The Courtship of Ruth Van Leersum:

My education and experience about girls was retarded. Family poverty directed me to help, starting early earning what I could doing jobs for neighbors such as were available to kids, like mowing lawns, peddling handbills ,selling newspapers on a street corner, all leaving little time for socializing. My parents required me to attend the Lutheran church every Sunday, culminating in my confirmation ceremony.

At 13, the reverend Carl Berner had instilled in me an ethic that said ”Prepare for your future marriage and family responsibilities by living a clean life”. That was my first reason for becoming an unsocial-workaholic night-school attendant, giving attention to job preparation, rather than the opportunities for fun and games. Thus I became employed in a responsible position and had my first serious involvement with an employee whom I supervised.

Robin’s artist’s life fascinated me and although I courted her, taking her places and having fun, my peculiar ethic overwhelmed her interest in me and she found another. One more basis of this retardation was the case of my virginity being drafted into the military life at the age of 23. Besides the complete isolation from femininity for almost 3 years, the indoctrination of the idea of chastity by Commander Gene Tunney (through a film) kept me out of whorehouses, as well as continuing the ideals of my father that I also abstain from nicotine and alcohol.

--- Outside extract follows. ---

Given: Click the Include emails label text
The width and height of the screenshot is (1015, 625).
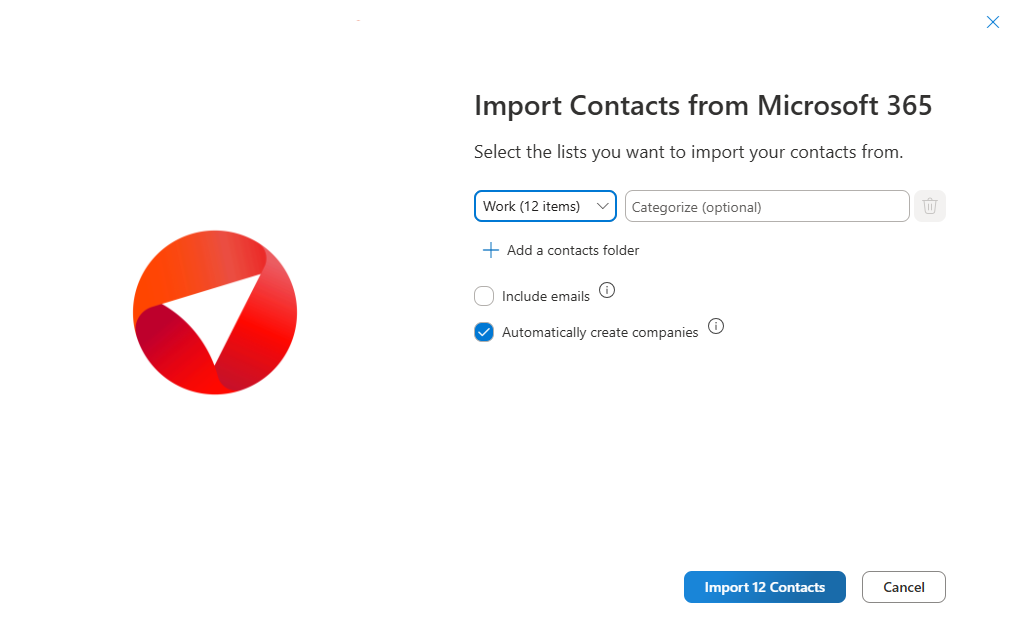Looking at the screenshot, I should click(546, 297).
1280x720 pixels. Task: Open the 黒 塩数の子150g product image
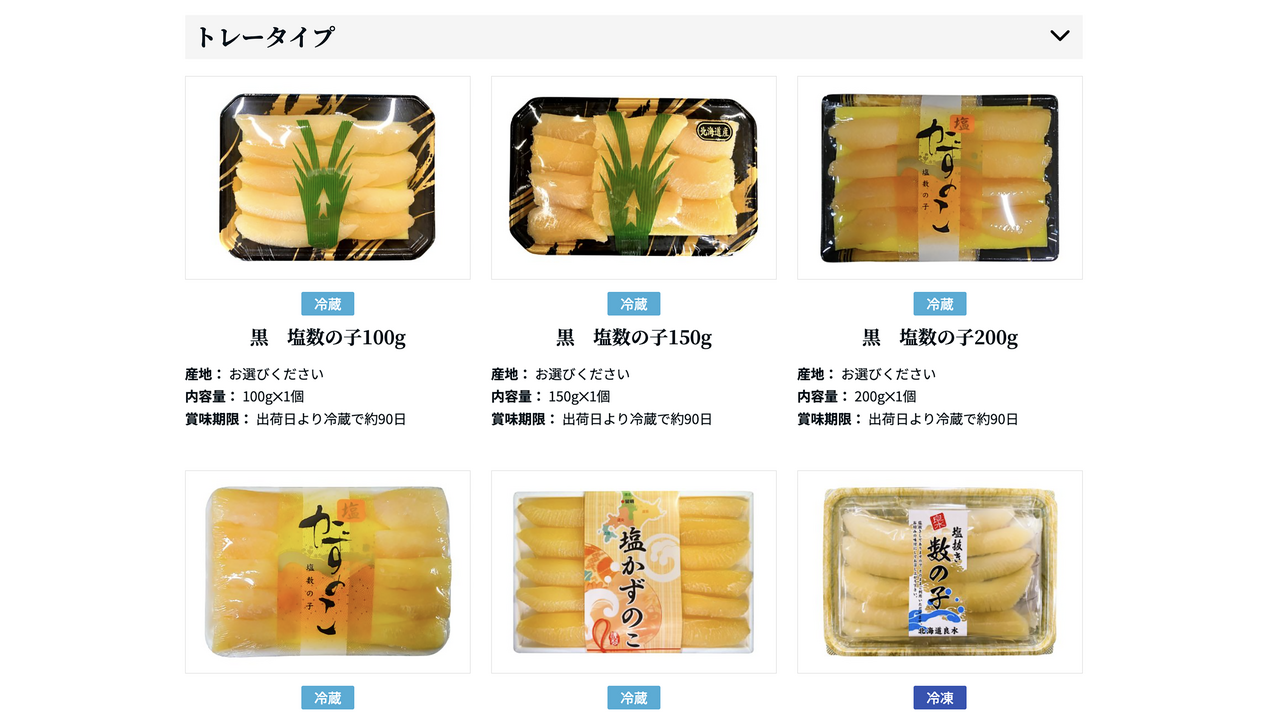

So after the war was over, and I found myself sitting next to the only girl in our calculus class, we helping each other with the homework, my strange platonic attitude may have distracted her attention from the 11 other schoolboys despite the 8-year difference in our ages.

I had taken and passed a County Civil Service examination and saw a way to propose marriage to Ruth. At the time, Ruth had absconded from her father's house some months previously and had obtained a job with a downtown title company, and she and another girl had rented a room together.

Conversations about the practicality of a marriage led to our shopping around for a piece of land, talking about slowly, with our weekend labor and talents, building a house with our combined earnings, then moving into the still unfinished house as soon as possible.

Her response to the proposal was also to regard the decisions as tentative, subject to termination if things did not work out. Another stipulation, which I agreed to, was to not have children until we were living with happiness, comfort and security. We had a civil marriage in August 1947, lived about 3 months in my parent's house.

I had $1000 in savings. We chose and bought the land, worked and built a house which was ready with a roof, window glass and plumbing, but with a dirt floor when we took up residence on Landa Stree in December. One other of my father's ideals was "Never borrow money". Perhaps this partly goes to explain the failure of our marriage in 1961.